# [Document]
※
Come to think of it, I've got a pretty nice-sized refrigerator carton that would serve as a temporary home for about a week -- can I pull it into your side yard and just hang for a week -- I'll help cut your grass, I'll bring my own beer and a couple of back-up weapons and free legal advice -- ought to create some neighborhood interest as your neighbors try to figure out who is camping in your yard and will provide some humourous interludes when they ask you: "Who is living in that refrigerator box in your side yard?"

And you answer: "My lawyer".:D

By the way, I spoke at Beau Rivage last week (at an insurance company claims conference) -- the coast is looking pretty good these days.

hey! you could cut a hole in the reefer box ala Peanuts that says "Legal Advice $5.00" Bet you'd make a killing!:D
 
K.R. likes to party. I see her dressed up in her scant little party dresses frequently before she goes clubbing.
※
# [Complete the following]
(1) Check each statement against the passage about camping in a refrigerator carton, answering yes or no and quoting the deciding words: (a) the writer offers to help cut the grass; (b) the talk at Beau Rivage was given last month; (c) the suggested sign reads "Legal Advice $10.00".
(2) Sum up the passage about camping in a refrigerator carton in two sentences.
(3) Please proceed with the passage about camping in a refrigerator carton, picking up after its final line.

# [Source excerpt]
※
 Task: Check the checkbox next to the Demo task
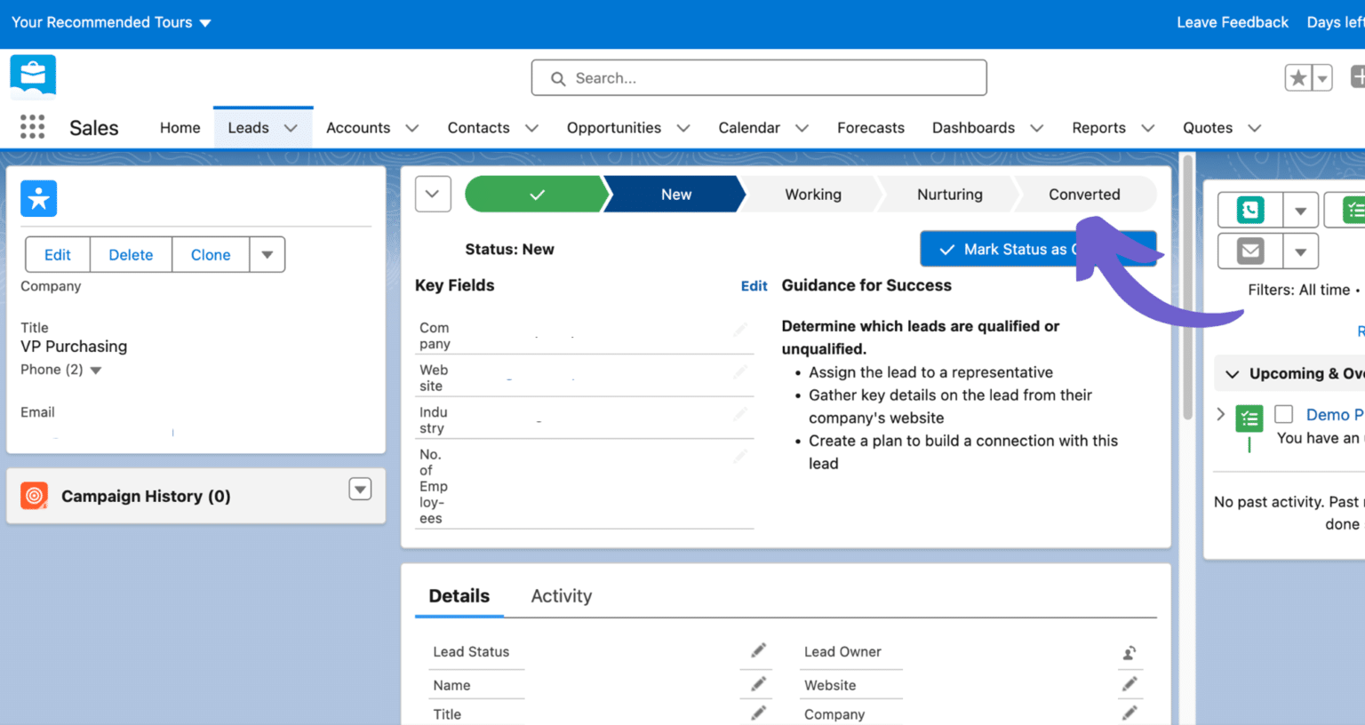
※
# [Answers below]
(1)
(a) Yes: "I'll help cut your grass"
(b) No: "I spoke at Beau Rivage last week"
(c) No: "Legal Advice $5.00"

(2) The passage jokes about living for about a week in a refrigerator carton in someone's side yard, offering help with the grass, free legal advice and the puzzled neighbors' question of who lives in the box, with the answer "My lawyer." It also mentions a talk at an insurance claims conference at Beau Rivage, suggests cutting a Peanuts-style "Legal Advice $5.00" sign into the box, and ends by noting that K.R. likes to party.

(3)
That's what got her knocked up in the first place. I know we cops get synical sometimes, but I just don't have a lot of sympothy for folks who get in a bad way because they make stupid dicisions in life . . . over and over and over. :(
 
Eventually, those problems take care of themselves. My old neighbor decided to shoot her boyfriends leg off while tripping on "bath salts", followed by a high speed police chase in a stolen vehicle a couple of hours later. All this while awaiting trial on other drug charges.

Now what you need to happen is get some decent people to move when when the problems go away. sounds like Red is well on his way of solving the problem of his existence.
 
Charlie, sounds like one of our former neighbors. They had pit bulls which were usually loose so we could all enjoy them. They came after my son at age 10 and I thinned them out while they were still on my deck ripping the screen door. The woman of the house threatened us a bit but when her husband lost his job and starterd beating her she would hide in my yard. The beatings always had an similar pattern which ended with her in our yard naked. She was in the yard one day eyes swelling shut hand full of teeth and here he came. Fortunately the Troopers arrived just as he hit her which kept me out of the mess. He continued his run of poor choices by telling the troopers to wait till he had taken care of her then they were gonna get theirs. Didn't work quite that way. Good luck.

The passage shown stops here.